Reproduce the entries below character for character.

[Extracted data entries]
┌────────

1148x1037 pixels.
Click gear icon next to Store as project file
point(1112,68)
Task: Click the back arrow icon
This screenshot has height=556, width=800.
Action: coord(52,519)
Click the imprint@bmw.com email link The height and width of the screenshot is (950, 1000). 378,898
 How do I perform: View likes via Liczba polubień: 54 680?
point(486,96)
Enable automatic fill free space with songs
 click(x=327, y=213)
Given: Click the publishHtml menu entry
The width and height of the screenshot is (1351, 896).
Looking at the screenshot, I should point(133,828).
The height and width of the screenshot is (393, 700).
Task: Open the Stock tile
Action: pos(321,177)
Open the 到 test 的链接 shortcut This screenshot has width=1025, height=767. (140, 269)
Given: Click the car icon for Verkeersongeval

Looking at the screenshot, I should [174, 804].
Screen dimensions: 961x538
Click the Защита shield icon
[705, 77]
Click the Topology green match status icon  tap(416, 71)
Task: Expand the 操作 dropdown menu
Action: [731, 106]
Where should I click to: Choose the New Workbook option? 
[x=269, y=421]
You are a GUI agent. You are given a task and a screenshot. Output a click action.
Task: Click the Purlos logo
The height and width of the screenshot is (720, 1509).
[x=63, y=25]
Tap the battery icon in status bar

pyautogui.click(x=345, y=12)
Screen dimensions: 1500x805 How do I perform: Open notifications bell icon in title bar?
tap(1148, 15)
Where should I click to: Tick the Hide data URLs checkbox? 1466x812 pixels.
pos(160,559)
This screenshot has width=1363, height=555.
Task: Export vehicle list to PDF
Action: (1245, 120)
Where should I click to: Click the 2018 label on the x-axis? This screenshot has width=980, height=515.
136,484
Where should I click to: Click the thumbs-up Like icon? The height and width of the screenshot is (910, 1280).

└────────

ANSWER FOR THIS EXERCISE:
1148x1037 pixels.
Click gear icon next to Store as project file
point(1112,68)
Task: Click the back arrow icon
This screenshot has height=556, width=800.
Action: coord(52,519)
Click the imprint@bmw.com email link The height and width of the screenshot is (950, 1000). 378,898
 How do I perform: View likes via Liczba polubień: 54 680?
point(486,96)
Enable automatic fill free space with songs
 click(x=327, y=213)
Given: Click the publishHtml menu entry
The width and height of the screenshot is (1351, 896).
Looking at the screenshot, I should point(133,828).
The height and width of the screenshot is (393, 700).
Task: Open the Stock tile
Action: pos(321,177)
Open the 到 test 的链接 shortcut This screenshot has width=1025, height=767. (140, 269)
Given: Click the car icon for Verkeersongeval

Looking at the screenshot, I should [174, 804].
Screen dimensions: 961x538
Click the Защита shield icon
[705, 77]
Click the Topology green match status icon  tap(416, 71)
Task: Expand the 操作 dropdown menu
Action: [731, 106]
Where should I click to: Choose the New Workbook option? 
[x=269, y=421]
You are a GUI agent. You are given a task and a screenshot. Output a click action.
Task: Click the Purlos logo
The height and width of the screenshot is (720, 1509).
[x=63, y=25]
Tap the battery icon in status bar

pyautogui.click(x=345, y=12)
Screen dimensions: 1500x805 How do I perform: Open notifications bell icon in title bar?
tap(1148, 15)
Where should I click to: Tick the Hide data URLs checkbox? 1466x812 pixels.
pos(160,559)
This screenshot has width=1363, height=555.
Task: Export vehicle list to PDF
Action: (1245, 120)
Where should I click to: Click the 2018 label on the x-axis? This screenshot has width=980, height=515.
136,484
Where should I click to: Click the thumbs-up Like icon? The height and width of the screenshot is (910, 1280).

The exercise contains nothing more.